KP and VP were invasive procedures with treatment-associated complications such as cement leakage. Compared with KP, VP was associated with a higher risk of cement leakage, which increased the risk of pulmonary embolism, myelopathy, or radiculopathy [4850]. The creation of balloon cavity and the use of more viscous cement account for the major differences between VP and KP [50]. In VP, the materials injected into the gaps of fractures were less viscous, enabling it to easily flow through gaps in the fractured vertebral body. In addition, the trabecular bone influenced the leakage of cement in the cortex [50]. The fracture patterns of the endplates and anterior or posterior walls were additional factors affecting the incidence of cement leakage in both the KP and VP groups. In previous studies, the prevalence of cement leakage was found to be incidental. However, these incidental events were attended to as the leaks caused transient or continuous pain or spinal cord compression if the leakage volume was large [5052].

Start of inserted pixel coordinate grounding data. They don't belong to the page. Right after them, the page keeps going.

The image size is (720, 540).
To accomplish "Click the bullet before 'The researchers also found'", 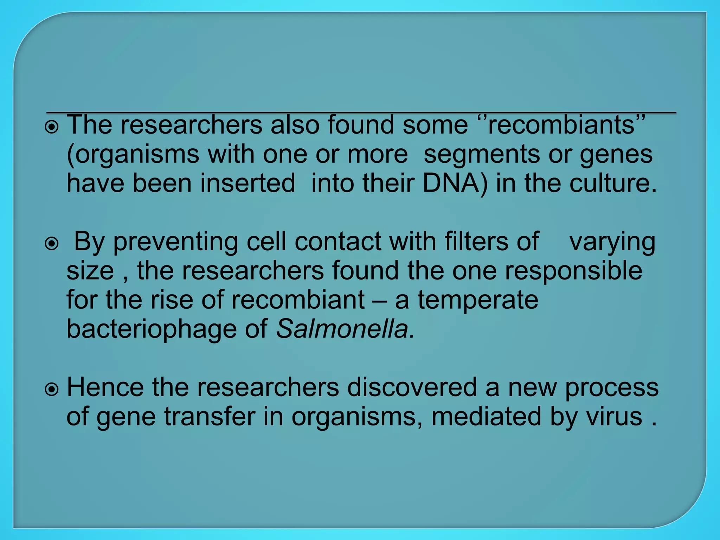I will pyautogui.click(x=52, y=127).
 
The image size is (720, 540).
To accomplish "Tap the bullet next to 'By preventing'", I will pyautogui.click(x=52, y=243).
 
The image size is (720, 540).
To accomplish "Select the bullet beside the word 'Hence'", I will pyautogui.click(x=52, y=390).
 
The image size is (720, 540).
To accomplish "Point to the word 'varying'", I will pyautogui.click(x=612, y=243).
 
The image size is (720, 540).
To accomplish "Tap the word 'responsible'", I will pyautogui.click(x=573, y=271).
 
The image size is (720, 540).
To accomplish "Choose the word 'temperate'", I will pyautogui.click(x=478, y=301).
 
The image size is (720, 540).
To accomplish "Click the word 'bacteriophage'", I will pyautogui.click(x=152, y=330).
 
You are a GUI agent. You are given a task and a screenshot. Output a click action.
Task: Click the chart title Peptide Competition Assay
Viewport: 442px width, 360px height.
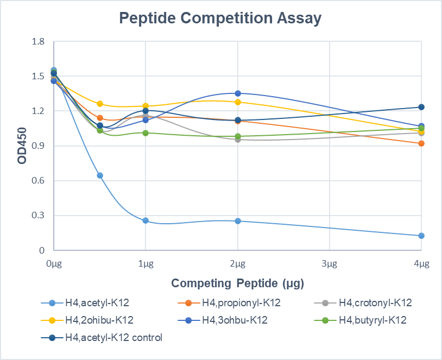coord(220,18)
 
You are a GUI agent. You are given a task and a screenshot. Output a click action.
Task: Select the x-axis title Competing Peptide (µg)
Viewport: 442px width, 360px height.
coord(237,283)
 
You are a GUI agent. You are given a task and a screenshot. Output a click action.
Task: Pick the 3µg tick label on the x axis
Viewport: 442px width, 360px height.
coord(330,264)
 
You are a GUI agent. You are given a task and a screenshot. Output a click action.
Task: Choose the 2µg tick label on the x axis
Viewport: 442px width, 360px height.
coord(237,264)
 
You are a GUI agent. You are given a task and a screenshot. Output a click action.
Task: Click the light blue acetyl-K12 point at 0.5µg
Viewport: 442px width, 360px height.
coord(100,175)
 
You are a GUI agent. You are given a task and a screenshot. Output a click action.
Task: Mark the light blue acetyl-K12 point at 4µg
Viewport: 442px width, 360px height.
coord(421,236)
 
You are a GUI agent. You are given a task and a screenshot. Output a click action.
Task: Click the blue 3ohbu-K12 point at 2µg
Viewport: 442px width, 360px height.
coord(238,93)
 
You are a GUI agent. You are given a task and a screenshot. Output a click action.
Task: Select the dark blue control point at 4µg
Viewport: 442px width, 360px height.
coord(421,107)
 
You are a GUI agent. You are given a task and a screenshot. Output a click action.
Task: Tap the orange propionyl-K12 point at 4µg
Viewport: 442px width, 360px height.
coord(421,143)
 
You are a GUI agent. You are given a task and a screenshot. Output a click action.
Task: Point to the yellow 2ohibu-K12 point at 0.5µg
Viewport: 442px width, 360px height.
coord(100,104)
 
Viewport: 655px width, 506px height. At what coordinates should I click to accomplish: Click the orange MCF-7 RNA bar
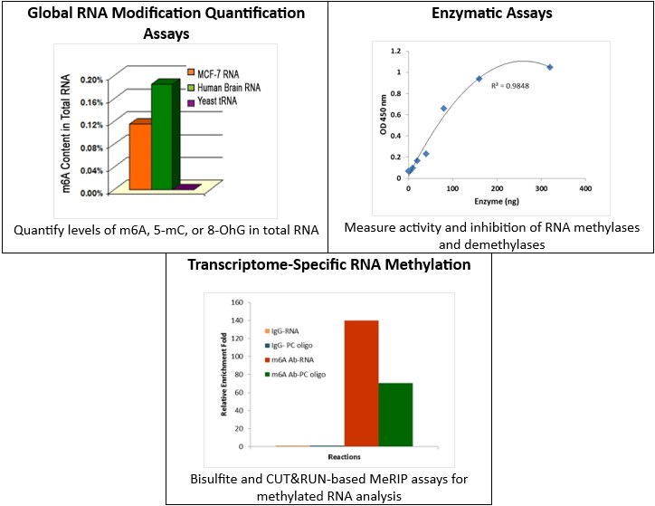pyautogui.click(x=140, y=156)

Adjacent-level fracture was another complication. No significant differences in adjacent-level fractures were found between KP and VP due to the lower risk of cement leakage and other improvements with KP [53]. Patients with a history of vertebral body fractures had a higher risk of developing new vertebral fractures than patients who never experienced a fracture [54, 55]. Studies that focused on the risk of newly diagnosed fractures in patients with OVCFs following VP or KP [55] suggest that the risk of vertebral body fracture increased following KP. However, this study had several limitations, and additional studies are needed to resolve this issue.

Limitations

Similar to other meta-analyses, the limitations of the present study were as follows. First, the poor quality of included studies hampered the quality of work. Lack of randomization, blinding, and other methodological parameters were the most obvious limitations associated with selection bias, reporting bias, performance bias, and detection bias, resulting in the overestimation or underestimation of treatment effects. Second, the methods using for measuring pain and other outcomes varied among studies. Further, individual variation also increased the difficulty of accurate measurement of pain, including characteristics such as pain threshold, level of activity, and analgesia [56], all of which increased the risk of heterogeneity. Third, the population involved in this meta-analysis included patients with OVCFs, regardless of the primary cause of fractures (tumor or trauma, for example) due to the absence of studies investigating the OVCFs population. Fourth, the results of the meta-analysis suggest no significant differences between pain relief attributed to KP and VP. Measuring pain via VAS scores was not clearly associated with the anatomical site of the painful fracture and failed to really evaluate the effect of intervention. As a result, evaluating the efficacy of interventions was of no benefit. Fifth, no available studies tried to correct for the presence of degenerative changes at the spine, which may affect the outcome of any osteoplastic intervention at the spine. Finally, as KP and VP showed a similar effect in improving the quality of life, it was suggested that KP was preferable to VP for treating OVCFs without considering the economic burden. However, other studies reported that KP was more cost-effective than VP or nonsurgical management in treating patients with vertebral body fractures.

Conclusions

The current study provides useful recommendations by showing that both VP and KP had a similar effect on short-term pain relief, posterior vertebral body weight, and adjacent-level fractures. Compared with VP, KP was more effective for long-term VAS, short- and long-term ODIs, and functional improvements in kyphosis angle, anterior vertebral body height, and mean vertebral body height with a significantly reduced risk of incidence of cement leakage. Due to some risk of selection bias in this study, further large-scale RCTs are needed to verify the treatment outcomes.